ほかにもペースメーカー心電図の波形にはU波があり、U波は幅0.16~0.25秒、高さは四肢誘導0.05mV胸部誘導1.0mVとなります。またペースメーカー心電図波形の正常興奮伝播によるそれぞれの成り立ちは、P波の場合心房内の興奮は右房から左房へと向かい、胸部誘導のV1付近で見ると近づき遠ざかるというふうに見えるようです。
そのため、P波の波形は上を向いたあと下向きへと描かれます。しかしV5付近や第II誘導で見ると右房も左房もどちらも近づいているように見え、図では上向きに描かれるようになります。
その他QR波の場合心室内の興奮が左室側から右室側に向かい、右側の胸部誘導には上向きの波形(R波)に、左側壁側など第II誘導で見ると下向きのQ波として描かれるようになっています。
ちなみにペースメーカー心電図の記録方法は12誘導・食道内・心室内の心電図と分けられており、ほかに心電図モニタというものがあります。記録方法でもっとも一般的といわれているのが12誘導と呼ばれる方法です。
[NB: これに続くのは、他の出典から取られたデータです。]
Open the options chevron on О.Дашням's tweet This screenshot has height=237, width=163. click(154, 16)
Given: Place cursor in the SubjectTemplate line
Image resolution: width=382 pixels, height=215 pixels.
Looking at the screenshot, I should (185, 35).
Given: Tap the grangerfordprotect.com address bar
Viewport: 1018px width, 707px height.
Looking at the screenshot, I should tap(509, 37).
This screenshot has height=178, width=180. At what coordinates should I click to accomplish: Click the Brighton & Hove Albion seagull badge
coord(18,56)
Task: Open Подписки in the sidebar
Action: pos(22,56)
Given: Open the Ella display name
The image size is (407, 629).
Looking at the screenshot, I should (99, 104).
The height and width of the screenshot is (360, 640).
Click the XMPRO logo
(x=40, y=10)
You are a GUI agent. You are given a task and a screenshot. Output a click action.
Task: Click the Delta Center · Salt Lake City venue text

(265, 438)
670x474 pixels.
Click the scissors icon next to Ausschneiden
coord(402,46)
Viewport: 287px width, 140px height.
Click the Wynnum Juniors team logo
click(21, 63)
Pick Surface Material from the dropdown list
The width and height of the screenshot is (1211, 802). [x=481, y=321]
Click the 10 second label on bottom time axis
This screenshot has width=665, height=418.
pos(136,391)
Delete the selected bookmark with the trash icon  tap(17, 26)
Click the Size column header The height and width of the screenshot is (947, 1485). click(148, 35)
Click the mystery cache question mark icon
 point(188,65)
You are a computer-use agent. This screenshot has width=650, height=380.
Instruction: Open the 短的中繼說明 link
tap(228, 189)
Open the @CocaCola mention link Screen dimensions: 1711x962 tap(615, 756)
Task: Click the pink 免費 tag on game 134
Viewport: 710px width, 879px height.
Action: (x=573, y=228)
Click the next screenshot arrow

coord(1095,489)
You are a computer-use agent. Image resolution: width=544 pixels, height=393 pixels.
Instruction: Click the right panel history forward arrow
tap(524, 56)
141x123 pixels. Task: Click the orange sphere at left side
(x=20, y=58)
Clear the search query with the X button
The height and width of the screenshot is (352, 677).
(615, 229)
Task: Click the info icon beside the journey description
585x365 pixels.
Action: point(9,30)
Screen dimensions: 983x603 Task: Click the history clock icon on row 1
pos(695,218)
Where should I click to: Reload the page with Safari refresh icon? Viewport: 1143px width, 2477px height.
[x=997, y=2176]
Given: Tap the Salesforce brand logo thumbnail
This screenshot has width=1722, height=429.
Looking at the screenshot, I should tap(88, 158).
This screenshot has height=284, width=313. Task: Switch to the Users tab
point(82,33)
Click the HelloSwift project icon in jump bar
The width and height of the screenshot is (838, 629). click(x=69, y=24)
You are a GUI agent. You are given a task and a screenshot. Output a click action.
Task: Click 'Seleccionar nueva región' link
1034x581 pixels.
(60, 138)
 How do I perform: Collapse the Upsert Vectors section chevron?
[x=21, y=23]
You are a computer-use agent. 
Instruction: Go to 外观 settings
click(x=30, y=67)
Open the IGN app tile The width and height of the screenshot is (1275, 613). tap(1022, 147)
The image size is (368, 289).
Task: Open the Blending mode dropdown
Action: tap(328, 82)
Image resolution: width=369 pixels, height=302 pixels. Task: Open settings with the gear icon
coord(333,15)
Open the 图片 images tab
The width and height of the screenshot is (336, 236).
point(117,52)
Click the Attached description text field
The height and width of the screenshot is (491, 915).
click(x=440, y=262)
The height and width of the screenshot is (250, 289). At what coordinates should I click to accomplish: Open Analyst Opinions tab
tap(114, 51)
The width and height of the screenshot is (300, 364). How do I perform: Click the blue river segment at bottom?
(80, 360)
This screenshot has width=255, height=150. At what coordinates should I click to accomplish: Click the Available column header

12誘導には四肢誘導・胸部誘導がありますが、四肢誘導は四肢に電極を取り付け胸部誘導は前胸部から左胸壁にかけて6個電極を貼りつけるのが特徴です。
ペースメーカー心電図モニタに関してですが、モニタでは病院に収容中の患者に対し1チャンネルまたはそれ以上を接続し監視します。対象となるのは心疾患だけでなく呼吸器疾患や絶対安静の患者などにも使用されることがあり、全身状態の不安定な患者にも簡易心電図モニタを利用するようになっています。
心電図モニタの貼り付けは通常胸部に。右冠動脈と左冠動脈、左回旋枝を監視します。いずれもペースメーカー心電図の正しい診かたを知り、異常を感知するようにしましょう。
基本的な所見は最初でも少し触れましたが、その手順はまず1に調律と心拍数を計測し求め、判定します。そして2にQRS平均電気軸と移行帯を測定し、3に基本測定であるPQ時間とQRS幅、QT時間を測定。
4に波形を知ります。波形はP波電位と振幅を、Q波・異常Q波の幅と振幅を、QRS波では心肥大でないか、また低電位がないかを調べます。T
波は高くないか陰性T波はないかなど。そのほかにもST上昇・下行がないかやU波はないか、不整脈はないかなどを調べます。それらが終了し、最後に総合所見を述べるのが基本となっています。